In 2024, Türkiye reaffirmed itself as the world’s seventh-largest exporter of textile and ready-to-wear products. Within its clothing exports, knitted apparel and accessories—such as t-shirts, pullovers, and similar items—dominate, accounting for over half of the sector’s total value. Historically, the US was a significant market for Turkish garments until the expiration of the WTO’s Multi-Fibre Agreement in 2005, which led to a sharp drop in Turkish exports due to increased competition from Asia. Now, with around 40 percent of the Turkish garment industry prepared to export to the US, there is renewed ambition to capture more of the market.
However, the introduction of a 10 percent tariff on all goods entering the US market could stall this momentum. Given that textile manufacturers typically operate with slim margins and are highly sensitive to price changes, even modest increases in cost can influence American sourcing decisions. The sector also contends with structural challenges, including dependency on imported raw materials and exposure to economic fluctuations.

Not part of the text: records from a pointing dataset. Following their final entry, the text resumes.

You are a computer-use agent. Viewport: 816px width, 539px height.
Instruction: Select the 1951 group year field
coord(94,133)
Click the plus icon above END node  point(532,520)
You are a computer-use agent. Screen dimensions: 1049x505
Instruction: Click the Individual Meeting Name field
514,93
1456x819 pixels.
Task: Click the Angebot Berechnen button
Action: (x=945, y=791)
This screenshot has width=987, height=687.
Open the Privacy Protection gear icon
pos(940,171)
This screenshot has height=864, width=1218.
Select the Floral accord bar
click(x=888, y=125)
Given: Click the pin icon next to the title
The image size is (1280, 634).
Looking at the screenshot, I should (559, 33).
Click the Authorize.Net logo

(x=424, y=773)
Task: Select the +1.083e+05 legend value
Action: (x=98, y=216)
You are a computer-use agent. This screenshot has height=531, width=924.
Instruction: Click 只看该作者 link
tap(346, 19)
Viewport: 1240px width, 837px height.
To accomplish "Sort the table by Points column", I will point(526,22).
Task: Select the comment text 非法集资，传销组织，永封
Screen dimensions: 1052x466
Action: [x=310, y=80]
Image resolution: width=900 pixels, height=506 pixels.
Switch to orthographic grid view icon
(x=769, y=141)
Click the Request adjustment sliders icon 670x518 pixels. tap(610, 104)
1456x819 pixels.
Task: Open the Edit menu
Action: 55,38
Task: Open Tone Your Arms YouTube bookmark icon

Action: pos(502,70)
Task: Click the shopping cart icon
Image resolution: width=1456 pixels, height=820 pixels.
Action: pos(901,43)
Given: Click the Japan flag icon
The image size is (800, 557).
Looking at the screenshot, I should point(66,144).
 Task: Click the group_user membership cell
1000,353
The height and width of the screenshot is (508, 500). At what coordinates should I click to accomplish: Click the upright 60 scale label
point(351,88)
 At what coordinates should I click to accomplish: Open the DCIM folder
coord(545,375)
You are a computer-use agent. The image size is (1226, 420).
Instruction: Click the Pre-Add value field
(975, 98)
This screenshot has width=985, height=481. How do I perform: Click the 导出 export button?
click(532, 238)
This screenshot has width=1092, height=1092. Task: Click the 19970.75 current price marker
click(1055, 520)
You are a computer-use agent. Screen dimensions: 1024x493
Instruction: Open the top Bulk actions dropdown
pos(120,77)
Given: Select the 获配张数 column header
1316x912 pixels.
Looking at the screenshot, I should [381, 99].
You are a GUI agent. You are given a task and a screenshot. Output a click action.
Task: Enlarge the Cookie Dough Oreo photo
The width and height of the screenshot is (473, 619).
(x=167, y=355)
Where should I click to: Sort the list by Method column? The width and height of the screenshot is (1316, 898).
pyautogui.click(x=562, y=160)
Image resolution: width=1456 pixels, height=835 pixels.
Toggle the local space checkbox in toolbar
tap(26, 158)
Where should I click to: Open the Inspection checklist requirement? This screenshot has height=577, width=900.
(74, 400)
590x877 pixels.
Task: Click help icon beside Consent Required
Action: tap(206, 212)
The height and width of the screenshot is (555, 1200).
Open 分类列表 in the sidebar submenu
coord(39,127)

Despite logistical advantages—Türkiye can deliver by ship to the US in under three weeks and provides fast overland shipping across Europe—price competitiveness remains critical. While Europe continues to account for over 70 percent of Türkiye’s garment exports thanks to the Customs Union, the US remains an important growth target. The new tariff regime threatens to undercut that strategy, raising concerns that the recent upswing in US demand could prove short-lived if cost pressures are not mitigated.
Strategic advantages amid US Trump’s tariffs on Türkiye
Turkish officials, including Finance Minister Mehmet Simsek, have pointed out that the country’s relatively low tariff rate may give it a comparative advantage in some sectors. Türkiye’s free trade agreements with 54 countries and a customs union with the European Union mean that it can rely more heavily on markets outside the US and EU, with 68 percent of its exports directed to countries outside these regions.
Additionally, experts see potential opportunities for Türkiye to capitalize on the shifting global trade landscape. As manufacturers in higher-tariff countries like China face increased costs, they may seek to relocate production to countries with lower tariffs, such as Türkiye.
This dynamic could lead to new investment opportunities and increased manufacturing in Türkiye, particularly as companies look to reorient their supply chains.
All in all, while the US tariffs present challenges, particularly for industries like automotive and textiles, Türkiye’s diverse trade partnerships and relatively favorable tariff treatment could position it to mitigate some of the negative impacts, turning the current global trade shifts into an opportunity for economic growth and increased foreign investment.